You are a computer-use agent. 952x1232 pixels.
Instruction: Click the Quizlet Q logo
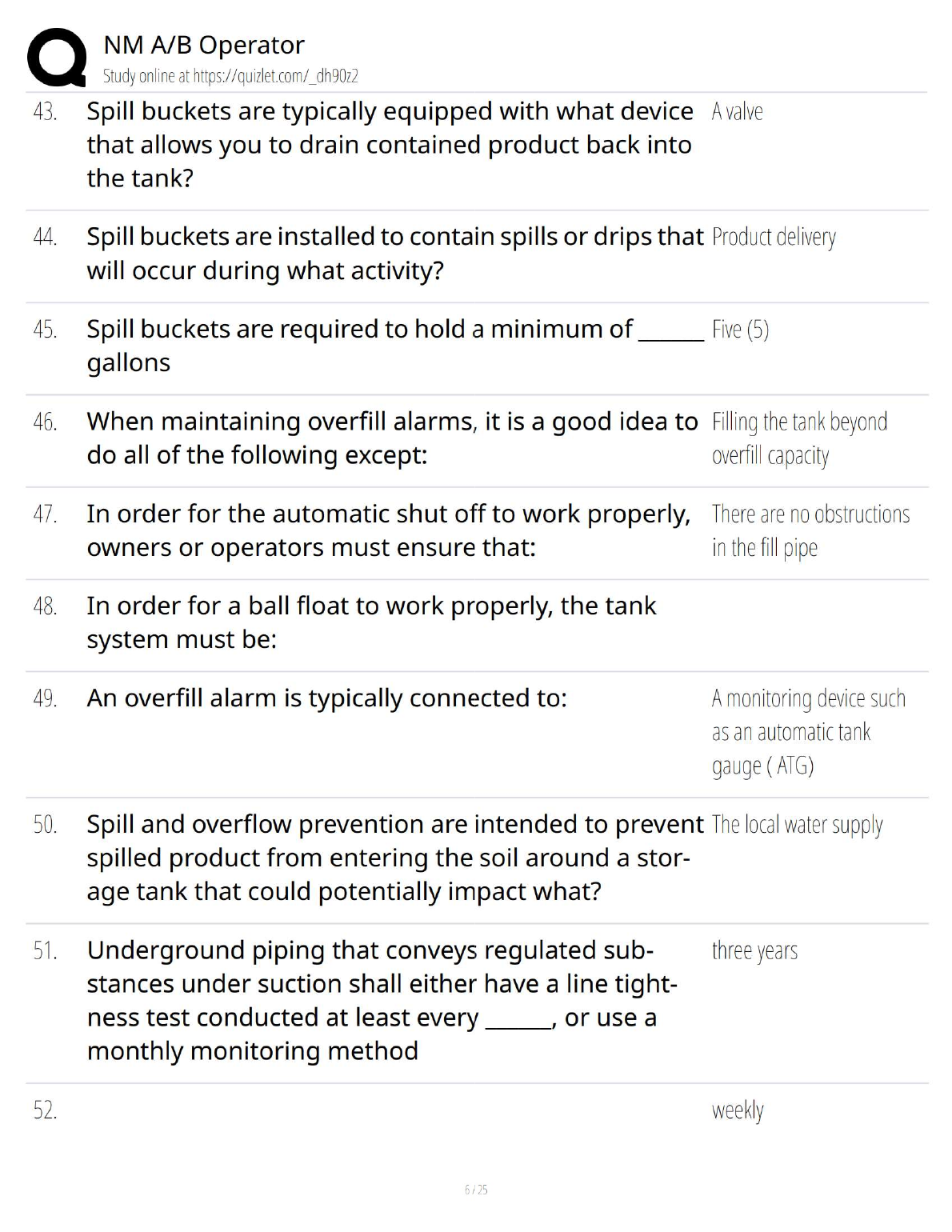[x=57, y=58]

============

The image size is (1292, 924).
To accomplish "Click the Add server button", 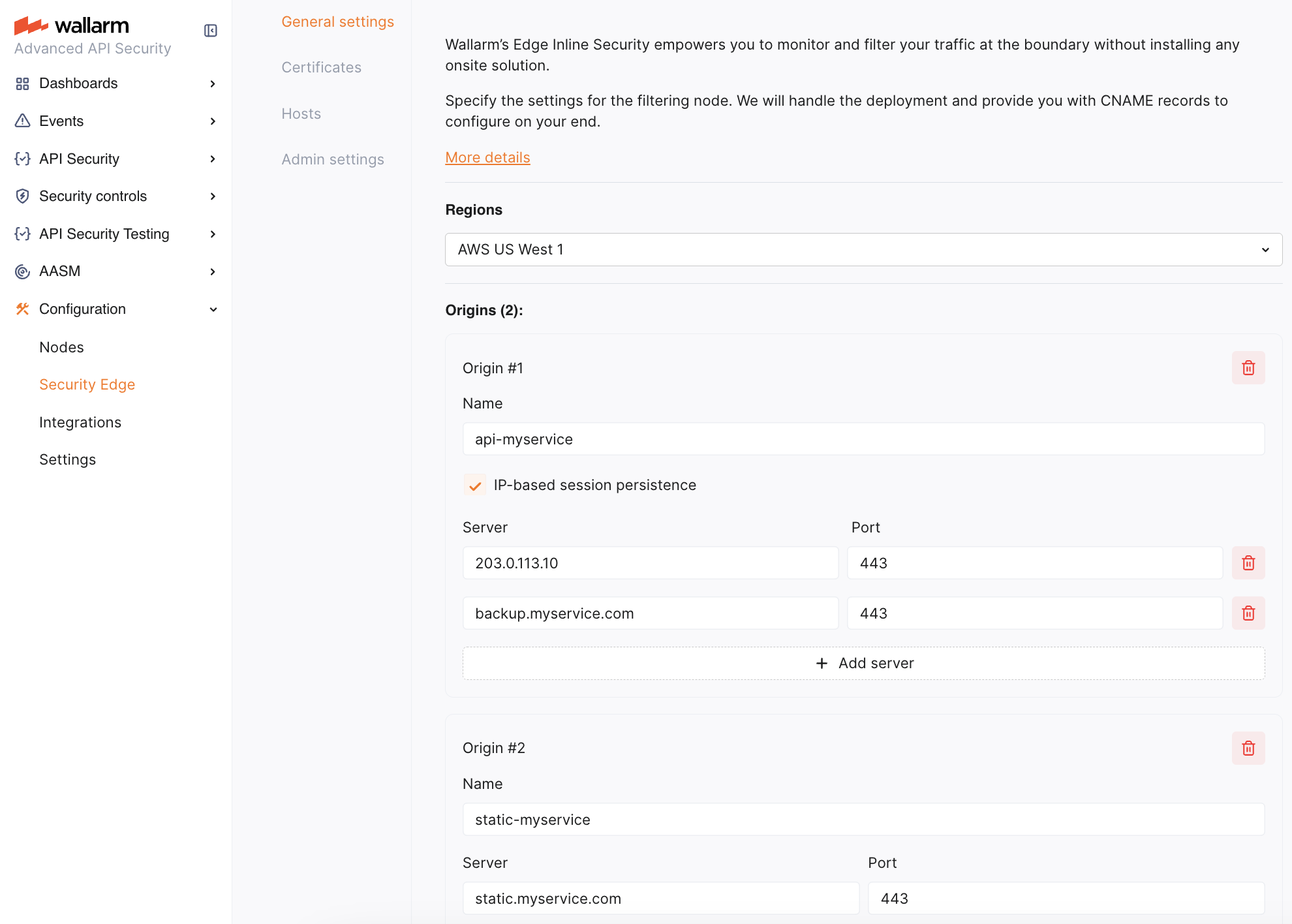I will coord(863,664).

============

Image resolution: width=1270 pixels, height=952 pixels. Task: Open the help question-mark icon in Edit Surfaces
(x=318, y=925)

============

## DIRECTIONS:
Please offset every coordinate in the answers by -16 and write out again everything from the line containing "You are a computer-use" down to the line containing "[x=57, y=58]", requests included. Leave the pictures out.

## SOLUTION BELOW:
You are a computer-use agent. 952x1232 pixels.
Instruction: Click the Quizlet Q logo
[x=41, y=42]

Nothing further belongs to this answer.